■ Task instructions
One number is the whole answer: the tally of lines in the records below that contain "computer".

************

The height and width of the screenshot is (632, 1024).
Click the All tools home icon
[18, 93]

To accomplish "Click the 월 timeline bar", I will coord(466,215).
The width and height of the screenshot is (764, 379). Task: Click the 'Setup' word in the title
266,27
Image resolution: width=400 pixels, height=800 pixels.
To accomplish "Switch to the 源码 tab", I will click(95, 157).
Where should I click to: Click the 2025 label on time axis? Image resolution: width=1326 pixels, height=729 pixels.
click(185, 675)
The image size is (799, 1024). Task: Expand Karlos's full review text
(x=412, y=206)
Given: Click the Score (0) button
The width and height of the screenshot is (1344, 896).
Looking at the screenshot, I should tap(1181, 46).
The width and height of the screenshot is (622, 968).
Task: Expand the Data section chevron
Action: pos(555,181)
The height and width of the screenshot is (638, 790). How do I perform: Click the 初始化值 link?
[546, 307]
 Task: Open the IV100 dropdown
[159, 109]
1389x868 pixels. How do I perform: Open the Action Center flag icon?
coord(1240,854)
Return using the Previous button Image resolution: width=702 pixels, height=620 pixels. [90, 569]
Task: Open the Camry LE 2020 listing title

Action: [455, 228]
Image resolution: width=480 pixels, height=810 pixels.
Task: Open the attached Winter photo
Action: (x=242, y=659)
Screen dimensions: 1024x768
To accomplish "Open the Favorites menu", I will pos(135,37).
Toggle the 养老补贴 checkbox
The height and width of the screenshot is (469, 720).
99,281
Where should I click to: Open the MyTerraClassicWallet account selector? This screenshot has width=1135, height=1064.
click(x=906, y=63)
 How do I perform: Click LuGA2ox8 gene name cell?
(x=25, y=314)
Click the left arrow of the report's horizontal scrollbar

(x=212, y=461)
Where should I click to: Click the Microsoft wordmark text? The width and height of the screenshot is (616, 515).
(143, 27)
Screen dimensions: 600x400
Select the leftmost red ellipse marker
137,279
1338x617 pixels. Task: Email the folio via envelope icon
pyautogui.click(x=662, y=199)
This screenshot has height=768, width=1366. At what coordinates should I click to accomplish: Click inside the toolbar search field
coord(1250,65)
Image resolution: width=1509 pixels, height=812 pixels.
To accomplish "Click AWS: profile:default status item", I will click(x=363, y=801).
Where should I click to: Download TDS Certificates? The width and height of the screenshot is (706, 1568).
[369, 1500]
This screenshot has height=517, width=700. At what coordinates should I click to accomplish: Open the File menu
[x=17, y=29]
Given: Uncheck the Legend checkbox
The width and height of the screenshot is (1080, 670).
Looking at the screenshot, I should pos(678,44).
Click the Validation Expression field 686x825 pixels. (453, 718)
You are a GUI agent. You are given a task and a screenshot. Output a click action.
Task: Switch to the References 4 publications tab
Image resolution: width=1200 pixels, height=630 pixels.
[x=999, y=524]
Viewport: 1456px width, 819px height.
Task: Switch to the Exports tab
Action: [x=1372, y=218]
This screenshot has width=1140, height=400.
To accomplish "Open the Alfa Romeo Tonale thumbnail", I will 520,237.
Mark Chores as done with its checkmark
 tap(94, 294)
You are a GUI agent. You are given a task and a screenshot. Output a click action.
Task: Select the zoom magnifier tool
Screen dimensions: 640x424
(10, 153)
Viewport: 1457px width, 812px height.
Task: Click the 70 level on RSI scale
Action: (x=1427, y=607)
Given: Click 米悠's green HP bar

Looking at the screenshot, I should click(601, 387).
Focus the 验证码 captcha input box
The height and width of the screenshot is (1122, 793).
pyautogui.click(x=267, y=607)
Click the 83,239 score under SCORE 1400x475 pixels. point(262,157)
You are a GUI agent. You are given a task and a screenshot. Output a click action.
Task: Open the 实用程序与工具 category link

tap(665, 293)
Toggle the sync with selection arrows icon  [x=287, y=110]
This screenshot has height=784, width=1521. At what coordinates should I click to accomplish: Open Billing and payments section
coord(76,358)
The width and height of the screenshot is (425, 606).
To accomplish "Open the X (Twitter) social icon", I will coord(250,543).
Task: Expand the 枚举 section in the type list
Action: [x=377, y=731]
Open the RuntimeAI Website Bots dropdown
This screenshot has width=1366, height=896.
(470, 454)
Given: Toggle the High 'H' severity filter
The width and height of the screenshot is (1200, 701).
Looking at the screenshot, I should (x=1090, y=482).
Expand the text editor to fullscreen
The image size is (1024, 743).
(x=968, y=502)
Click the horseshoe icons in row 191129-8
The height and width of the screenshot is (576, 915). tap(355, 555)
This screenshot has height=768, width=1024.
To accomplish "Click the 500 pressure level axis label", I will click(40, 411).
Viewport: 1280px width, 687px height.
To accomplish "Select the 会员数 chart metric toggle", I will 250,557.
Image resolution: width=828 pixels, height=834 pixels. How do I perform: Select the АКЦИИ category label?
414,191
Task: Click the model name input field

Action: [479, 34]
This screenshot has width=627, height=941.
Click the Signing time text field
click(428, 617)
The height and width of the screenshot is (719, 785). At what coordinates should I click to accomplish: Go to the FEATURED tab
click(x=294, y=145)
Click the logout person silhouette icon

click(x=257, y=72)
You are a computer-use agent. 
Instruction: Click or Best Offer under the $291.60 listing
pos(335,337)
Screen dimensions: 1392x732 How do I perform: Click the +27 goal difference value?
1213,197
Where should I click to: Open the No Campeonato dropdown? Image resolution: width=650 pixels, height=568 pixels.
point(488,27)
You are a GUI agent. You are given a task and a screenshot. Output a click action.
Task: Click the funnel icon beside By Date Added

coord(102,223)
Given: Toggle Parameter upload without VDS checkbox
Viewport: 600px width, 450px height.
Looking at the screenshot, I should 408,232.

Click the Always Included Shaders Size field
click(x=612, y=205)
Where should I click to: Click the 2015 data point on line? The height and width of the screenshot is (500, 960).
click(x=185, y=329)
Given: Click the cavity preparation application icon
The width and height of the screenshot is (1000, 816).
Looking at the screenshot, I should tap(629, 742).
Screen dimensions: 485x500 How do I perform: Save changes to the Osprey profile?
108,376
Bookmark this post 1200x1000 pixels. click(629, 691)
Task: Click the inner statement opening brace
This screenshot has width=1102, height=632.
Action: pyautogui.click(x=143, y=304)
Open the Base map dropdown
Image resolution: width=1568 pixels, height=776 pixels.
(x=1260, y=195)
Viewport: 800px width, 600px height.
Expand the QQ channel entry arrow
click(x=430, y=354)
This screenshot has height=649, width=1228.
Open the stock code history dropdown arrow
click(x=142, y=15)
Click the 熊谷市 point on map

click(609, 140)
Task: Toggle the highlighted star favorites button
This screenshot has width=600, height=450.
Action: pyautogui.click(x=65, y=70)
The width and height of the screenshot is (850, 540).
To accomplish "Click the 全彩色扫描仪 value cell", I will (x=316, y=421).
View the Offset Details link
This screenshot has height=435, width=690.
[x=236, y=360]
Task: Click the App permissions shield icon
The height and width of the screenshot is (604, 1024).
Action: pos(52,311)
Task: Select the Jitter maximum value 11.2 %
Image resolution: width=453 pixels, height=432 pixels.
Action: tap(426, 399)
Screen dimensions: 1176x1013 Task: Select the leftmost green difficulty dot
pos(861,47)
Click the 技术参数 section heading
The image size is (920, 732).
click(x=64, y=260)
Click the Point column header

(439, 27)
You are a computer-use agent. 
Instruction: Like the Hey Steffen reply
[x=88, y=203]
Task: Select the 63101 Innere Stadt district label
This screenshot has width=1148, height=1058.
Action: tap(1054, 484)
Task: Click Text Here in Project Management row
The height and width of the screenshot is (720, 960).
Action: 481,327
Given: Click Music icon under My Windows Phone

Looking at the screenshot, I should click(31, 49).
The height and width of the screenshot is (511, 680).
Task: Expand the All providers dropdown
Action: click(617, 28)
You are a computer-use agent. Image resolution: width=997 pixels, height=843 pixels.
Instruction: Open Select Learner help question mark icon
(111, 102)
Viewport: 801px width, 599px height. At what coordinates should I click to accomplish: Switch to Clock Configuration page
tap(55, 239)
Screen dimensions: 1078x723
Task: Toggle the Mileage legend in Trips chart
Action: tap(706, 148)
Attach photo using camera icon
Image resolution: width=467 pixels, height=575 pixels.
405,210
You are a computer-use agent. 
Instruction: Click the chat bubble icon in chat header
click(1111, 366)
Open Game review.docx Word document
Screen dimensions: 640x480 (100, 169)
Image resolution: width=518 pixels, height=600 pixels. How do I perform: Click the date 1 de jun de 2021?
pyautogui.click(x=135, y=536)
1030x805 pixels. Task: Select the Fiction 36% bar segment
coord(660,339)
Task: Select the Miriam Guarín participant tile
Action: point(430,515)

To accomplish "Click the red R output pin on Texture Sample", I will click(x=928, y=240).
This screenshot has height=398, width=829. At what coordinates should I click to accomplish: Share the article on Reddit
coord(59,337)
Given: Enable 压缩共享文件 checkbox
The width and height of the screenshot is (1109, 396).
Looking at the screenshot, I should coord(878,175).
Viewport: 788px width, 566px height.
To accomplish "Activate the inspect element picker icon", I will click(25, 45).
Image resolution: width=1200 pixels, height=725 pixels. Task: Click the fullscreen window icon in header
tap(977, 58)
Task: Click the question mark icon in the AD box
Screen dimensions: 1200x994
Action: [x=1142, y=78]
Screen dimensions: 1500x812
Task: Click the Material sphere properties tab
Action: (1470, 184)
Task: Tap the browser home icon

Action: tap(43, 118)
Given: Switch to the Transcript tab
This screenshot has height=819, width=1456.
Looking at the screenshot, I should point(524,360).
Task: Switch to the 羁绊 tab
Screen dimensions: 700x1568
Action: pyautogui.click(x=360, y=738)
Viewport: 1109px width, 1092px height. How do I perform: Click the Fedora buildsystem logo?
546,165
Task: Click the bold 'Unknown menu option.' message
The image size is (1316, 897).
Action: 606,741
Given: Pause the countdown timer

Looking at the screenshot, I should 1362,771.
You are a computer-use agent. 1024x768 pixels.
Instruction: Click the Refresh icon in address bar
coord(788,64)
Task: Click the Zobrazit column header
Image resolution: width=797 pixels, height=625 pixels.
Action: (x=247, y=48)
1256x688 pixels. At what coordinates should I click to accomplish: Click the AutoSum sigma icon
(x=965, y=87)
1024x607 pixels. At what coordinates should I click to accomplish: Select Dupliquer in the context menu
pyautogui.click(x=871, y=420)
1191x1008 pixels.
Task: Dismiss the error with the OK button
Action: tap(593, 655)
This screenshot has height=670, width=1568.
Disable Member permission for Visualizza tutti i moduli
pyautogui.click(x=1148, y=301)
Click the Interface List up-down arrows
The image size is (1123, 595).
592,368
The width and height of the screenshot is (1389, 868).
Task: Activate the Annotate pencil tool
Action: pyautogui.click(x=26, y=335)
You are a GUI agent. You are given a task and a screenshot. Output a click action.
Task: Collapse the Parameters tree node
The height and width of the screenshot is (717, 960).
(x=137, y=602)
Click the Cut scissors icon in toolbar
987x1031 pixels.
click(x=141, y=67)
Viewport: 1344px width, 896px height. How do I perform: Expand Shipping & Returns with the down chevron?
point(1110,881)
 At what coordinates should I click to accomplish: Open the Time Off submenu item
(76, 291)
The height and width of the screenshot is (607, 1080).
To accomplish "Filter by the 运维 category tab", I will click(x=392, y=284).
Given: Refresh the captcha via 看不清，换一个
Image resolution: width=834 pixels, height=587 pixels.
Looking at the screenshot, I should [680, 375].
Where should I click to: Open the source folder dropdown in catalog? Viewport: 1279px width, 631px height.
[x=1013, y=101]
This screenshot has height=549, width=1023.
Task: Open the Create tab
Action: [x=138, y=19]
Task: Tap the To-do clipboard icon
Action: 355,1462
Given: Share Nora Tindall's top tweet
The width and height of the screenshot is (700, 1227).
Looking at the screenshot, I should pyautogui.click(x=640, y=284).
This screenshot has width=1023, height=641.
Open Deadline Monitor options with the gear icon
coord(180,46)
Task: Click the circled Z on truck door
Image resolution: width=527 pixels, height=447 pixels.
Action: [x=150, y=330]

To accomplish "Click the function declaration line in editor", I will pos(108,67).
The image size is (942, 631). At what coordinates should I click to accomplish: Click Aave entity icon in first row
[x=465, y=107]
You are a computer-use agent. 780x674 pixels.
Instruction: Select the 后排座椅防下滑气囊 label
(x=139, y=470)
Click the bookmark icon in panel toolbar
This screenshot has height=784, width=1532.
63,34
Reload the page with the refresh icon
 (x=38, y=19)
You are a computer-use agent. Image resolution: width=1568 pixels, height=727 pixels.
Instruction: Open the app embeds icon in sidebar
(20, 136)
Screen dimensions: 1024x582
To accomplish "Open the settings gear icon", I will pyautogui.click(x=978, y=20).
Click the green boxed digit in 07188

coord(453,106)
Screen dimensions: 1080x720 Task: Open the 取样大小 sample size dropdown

************

■ Result below
7